● Problem statement
Reproduce every one of the rows below word for word, omitting the pictures.

● Listed records

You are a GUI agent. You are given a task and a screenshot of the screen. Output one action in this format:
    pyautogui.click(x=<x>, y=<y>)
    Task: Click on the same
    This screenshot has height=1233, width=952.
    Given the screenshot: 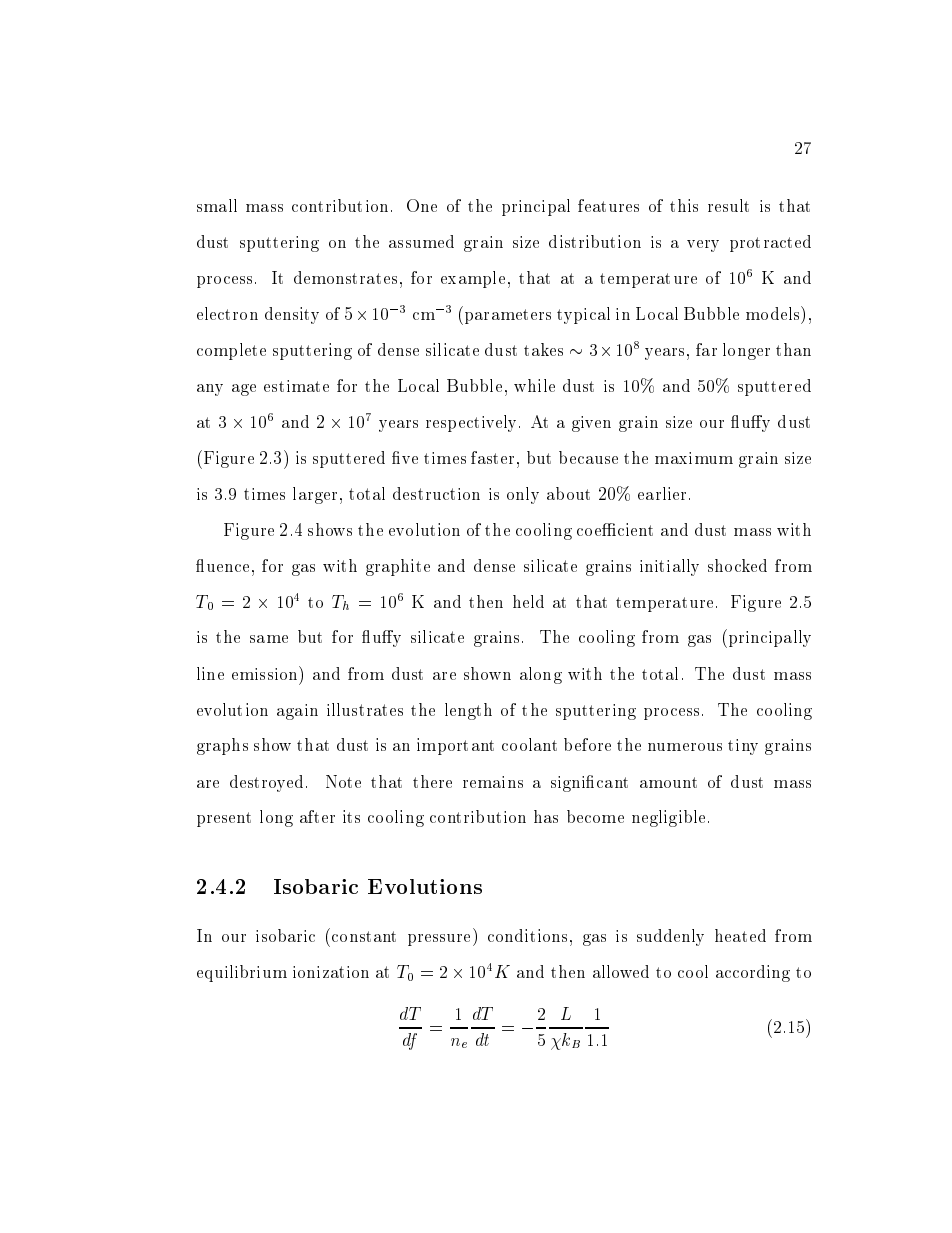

● Result of this task
You are a GUI agent. You are given a task and a screenshot of the screen. Output one action in this format:
    pyautogui.click(x=<x>, y=<y>)
    Task: Click on the same
    This screenshot has height=1233, width=952.
    Given the screenshot: 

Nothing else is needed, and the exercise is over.